But many times it causes us to devote our time to trying to right the wrongs of society through worldly methods because that is what we're constantly being exposed to. So I would pose to you, how are we as Christians supposed to handle all this that is continually put forth towards us by the world? How are we to maintain a biblical worldview, even as the church, especially in the West, you see the church is bowing to culture around it. What must we do to glorify God in this quickly darkening world? Some believe it is by laws and politics that this can be accomplished, even within the church. Doug made it very clear this morning, there isn't a politician that can fix this.
There isn't a party that can fix this. There is only one thing that this nation, that this church should crave that the people of this nation find, and that is Jesus Christ. Some believe that it is by isolating from the world so as not to be stained by it. And if there are some of you I've talked to, you will know that I fall into that ditch. You can ask my wife, I have a sinful dream to buy land in Montana and live in a yurt and not have anybody be able to get a hold of me.
That we don't have an electric bill, that my nearest neighbor is probably a half hour away and the closest Walmart is two hours away. Why do I want to do that? Because I want to isolate from all this and get away from it and hide from it. And that is sinful because that's not what God calls us to. He calls us to community. He calls us to fellowship in the word and he calls us to be lights to the world.
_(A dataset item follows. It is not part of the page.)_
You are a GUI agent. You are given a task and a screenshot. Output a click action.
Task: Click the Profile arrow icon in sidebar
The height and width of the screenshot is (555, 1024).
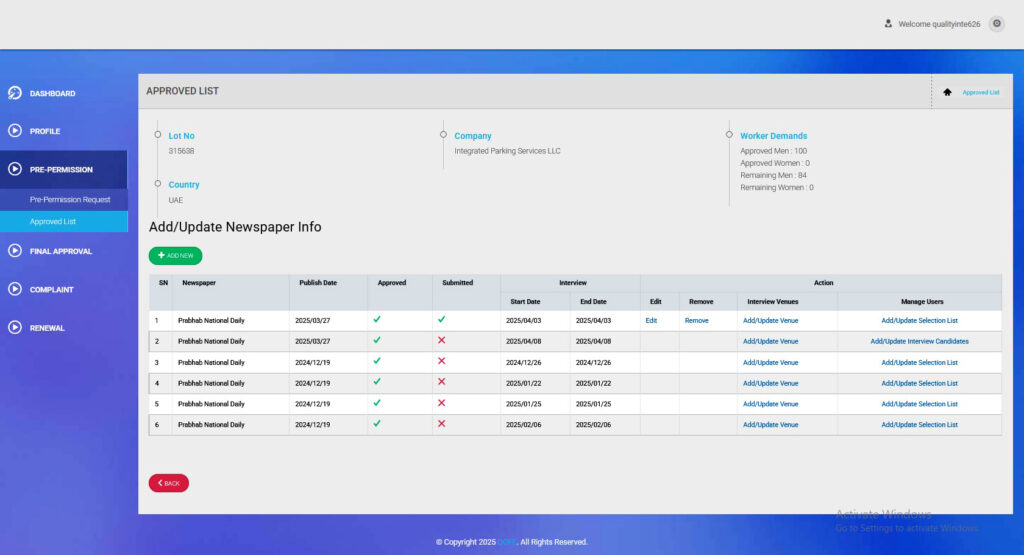coord(15,131)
If that little thought of mine came true, where would I be a light? How could I share Christ Jesus if I'm trying to stay as far away from people as I possibly can? What's neat about God's word is that the answer to these questions and issues are what this text and many other texts touch on as we read them. In Timothy, we know that the Apostle Paul is the writer of both of these letters to Timothy. And we know he is writing to instruct Timothy, the young evangelist, the young pastor, in how to live as a Christian and pastor in a dark world and how to be a light of the gospel, how to be a light of Christ within that darkness. Paul also is not just writing to Timothy.
He is writing to us. God is speaking to us here at Grace Church Harrisburg from these texts. Many of the issues that Paul addresses to Timothy, we must deal with. And they confront us in our day and time. He has talked to Timothy about the world's love of money, about the love of the world, about false teachings, about sin.
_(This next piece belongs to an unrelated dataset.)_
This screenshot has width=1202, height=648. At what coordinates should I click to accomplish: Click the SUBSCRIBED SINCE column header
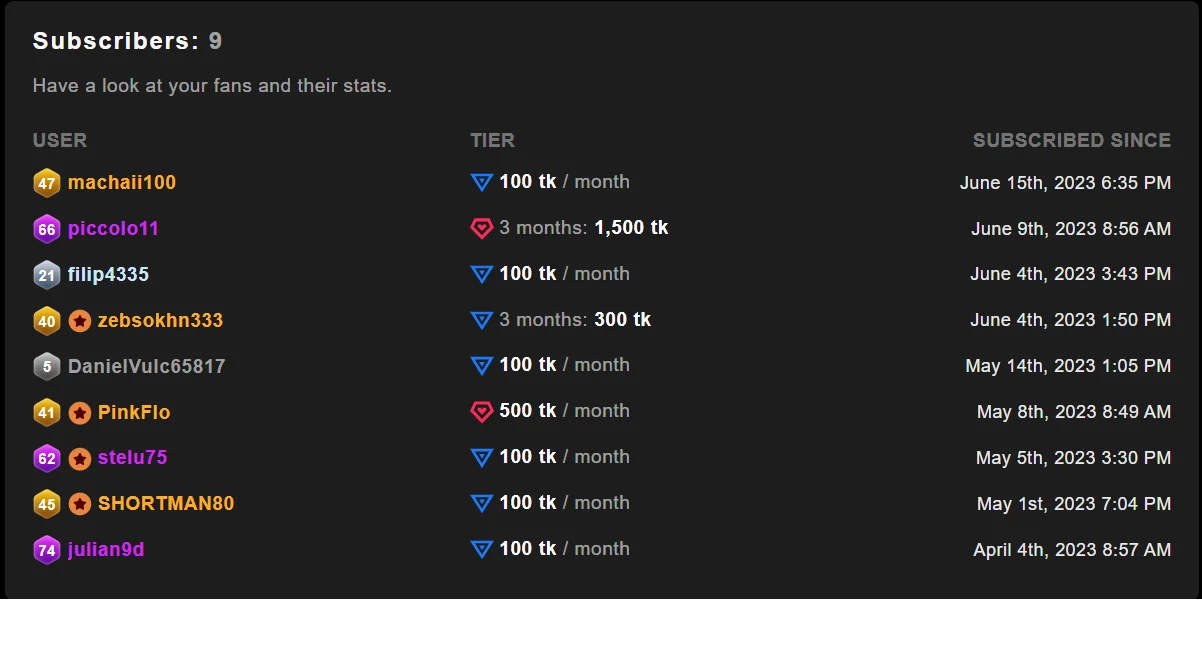(1071, 140)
And really, ultimately, as we get desensitized, those are the things we're getting desensitized to. I just read an article this morning that, and I don't know anything about this to detail, but Bitcoin, everybody know what Bitcoin is? Bitcoin fell below $20,000 a coin for the first time since 2017. It was trading at somewhere around $68,000 a month ago. So if you own a Bitcoin, what was worth $68,000 a month ago is worth $19,900.
Why do I say we get desensitized to it? I knew in the back of my mind that a couple athletes had decided to ask for Bitcoin. And so I looked it up and there are right now 13 pro athletes who got part or all of their salary through Bitcoin. Those who signed in 2021, their contract is basically less than 40% of its value. Meaning if they signed for $100 million last year and they asked to be paid by Bitcoin because it was the thing that took over their mind about finance, they lost 40% of that in one month.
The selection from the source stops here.